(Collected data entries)
*-*-*
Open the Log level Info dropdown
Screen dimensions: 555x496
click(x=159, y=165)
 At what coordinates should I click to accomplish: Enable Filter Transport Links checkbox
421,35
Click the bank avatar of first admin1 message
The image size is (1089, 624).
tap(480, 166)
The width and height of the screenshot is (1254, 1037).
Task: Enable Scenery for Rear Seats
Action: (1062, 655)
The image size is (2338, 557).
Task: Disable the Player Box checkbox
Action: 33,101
*-*-*
= ACTIVITY =
Write the entries out again, exactly and completely.

= ANSWER TO THIS TASK =
Open the Log level Info dropdown
Screen dimensions: 555x496
click(x=159, y=165)
 At what coordinates should I click to accomplish: Enable Filter Transport Links checkbox
421,35
Click the bank avatar of first admin1 message
The image size is (1089, 624).
tap(480, 166)
The width and height of the screenshot is (1254, 1037).
Task: Enable Scenery for Rear Seats
Action: (1062, 655)
The image size is (2338, 557).
Task: Disable the Player Box checkbox
Action: 33,101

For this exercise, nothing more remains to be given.